= Cooper–Harper rating scale =

Criteria used by test pilots and engineers

The Cooper-Harper Handling Qualities Rating Scale (HQRS), sometimes Cooper-Harper Rating Scale (CHRS), is a pilot rating scale, a set of criteria used by test pilots and flight test engineers to evaluate the handling qualities of aircraft while performing a task during a flight test.

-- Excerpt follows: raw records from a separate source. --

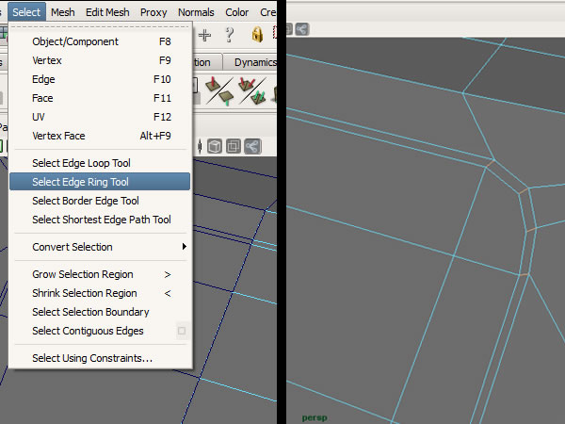Screen dimensions: 565x424
Task: Click the question mark help icon
Action: pyautogui.click(x=229, y=35)
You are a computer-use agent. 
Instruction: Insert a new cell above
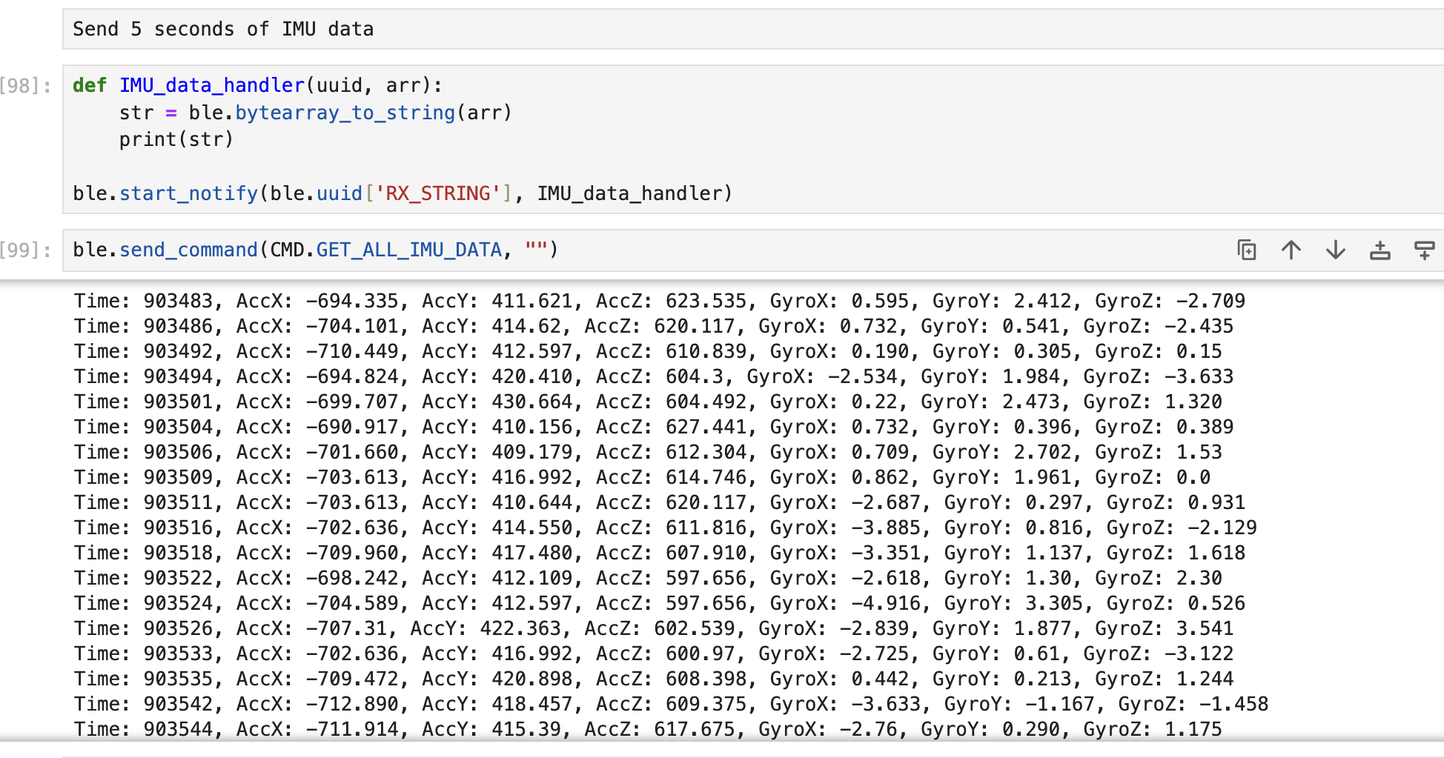point(1380,250)

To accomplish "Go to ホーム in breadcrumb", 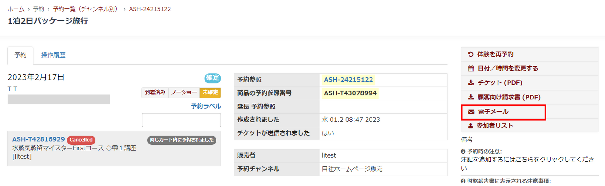I will (16, 9).
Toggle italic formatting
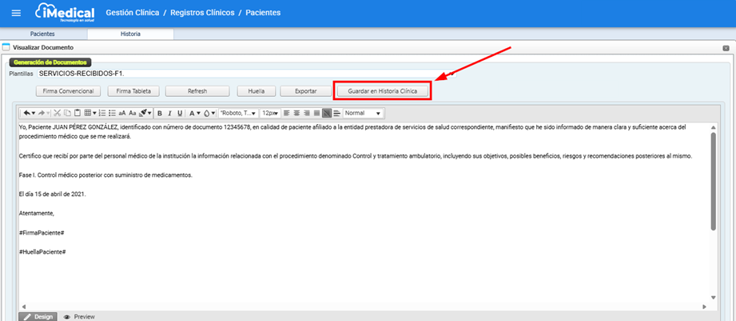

The scale ranges from 1 to 10, with 1 indicating the best handling characteristics and 10 the worst. The criteria are evaluative and thus the scale is subjective.

== Background ==
=== Development ===
After World War II, the various U.S. military branches sent different models of their operational aircraft to the Ames Aeronautical Laboratory located at the Moffett Federal Airfield in Mountain View, California for evaluation of the planes' flight performance and flying qualities. The laboratory was operated by NACA, the predecessor of NASA. Most of the flights were conducted by George Cooper, Bob Innis, and Fred Drinkwater and took place at the remote test site at the Crows Landing Naval Auxiliary Landing Field in the central valley area east of Moffett Field.

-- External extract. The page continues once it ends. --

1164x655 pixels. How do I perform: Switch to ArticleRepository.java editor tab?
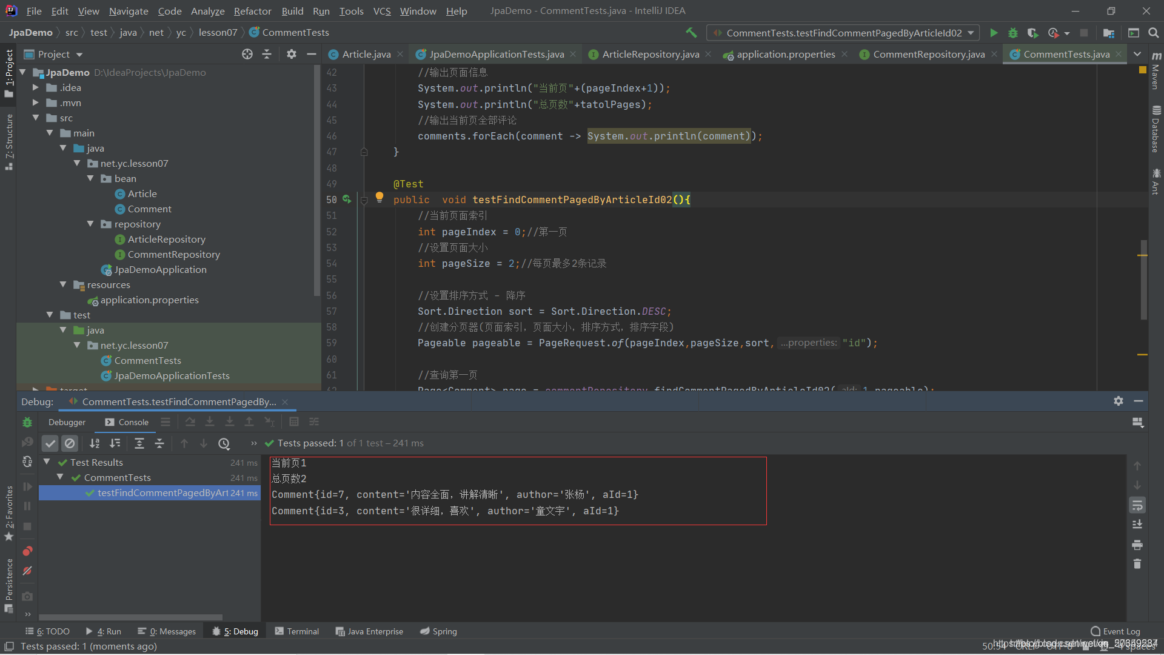coord(650,54)

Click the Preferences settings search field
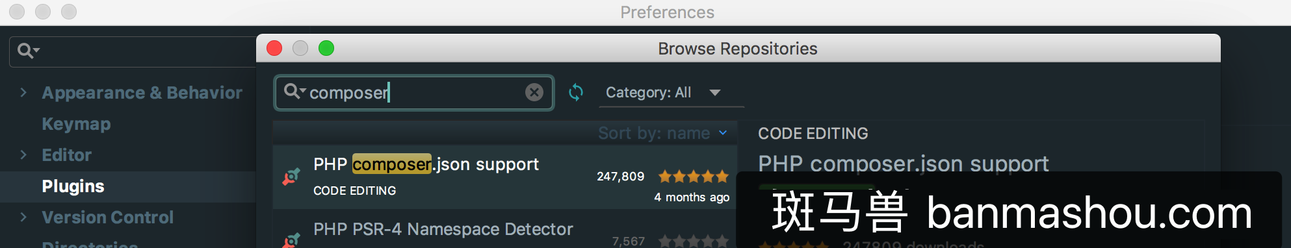tap(133, 51)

What may be the most important contribution of the flying qualities evaluation programs and experiments conducted on the variable stability aircraft at Ames was George Cooper's standardized system for rating an aircraft's flying qualities. Cooper developed his rating system over several years as a result of the need to quantify the pilot's judgment of an aircraft's handling in a fashion that could be used in the stability and control design process. This came about because of his perception of the value that such a system would have, and because of the encouragement of his colleagues in the United States and England who were familiar with his initial attempts.

Cooper's approach forced a specific definition of the pilot's task and of its performance standards. Furthermore, it accounted for the demands the aircraft placed on the pilot in accomplishing a given task to some specified degree of precision. The Cooper Pilot Opinion Rating Scale was initially published in 1957. After several years of experience gained in its application to many flight and flight simulator experiments, and through its use by the military services and aircraft industry, the scale was modified in collaboration with Robert (Bob) Harper of the Cornell Aeronautical Laboratory (Now Calspan) and was presented to an AGARD Flight Mechanics Panel meeting in 1966. After some further development it became the Cooper-Harper Flying Qualities Rating Scale in 1969, a scale which remains the standard for measuring flying qualities.

=== Awards ===
In recognition of his many contributions to aviation safety, Cooper received the Admiral Luis de Florez Flight Safety Award in 1966 and the Richard Hansford Burroughs, Jr. Test Pilot Award in 1971. After he retired, both he and Bob Harper were selected by the American Institute of Aeronautics and Astronautics to reprise the Cooper-Harper Rating Scale in the 1984 Wright Brothers Lectureship in Aeronautics. Cooper also received the Crystal Eagle award from the Aero Club of Northern California in 1990.

== Scale ==

A Handling Qualities Rating (HQR) can not be assigned to an aircraft, as in "That aircraft is a HQR 5 aircraft." Any HQR that is assigned requires a well defined, repeatable task, a well trained pilot that is actively engaged in accomplishing that task, and an aircraft.

== Other scales ==
While the Cooper–Harper scale remains the only well-established scale for assessing aircraft flying qualities, its unidimensional format lacks diagnostic power and has also been criticised for exhibiting poor reliability. The Cranfield Aircraft Handling Qualities Rating Scale (CAHQRS), developed at Cranfield University's School of Engineering, is a multidimensional evaluative system. It was developed by combining concepts from two previously established scales, the NASA Task Load Index (TLX) workload scale and the Cooper–Harper. A series of validation trials in an engineering flight simulator with a range of control laws showed that the CAHQRS was at least as effective as the Cooper–Harper scale. However, the CAHQRS also demonstrated greater diagnostic ability and reliability than the Cooper–Harper. This new scale's acceptance by the aerospace industry at large, though, remains to be demonstrated.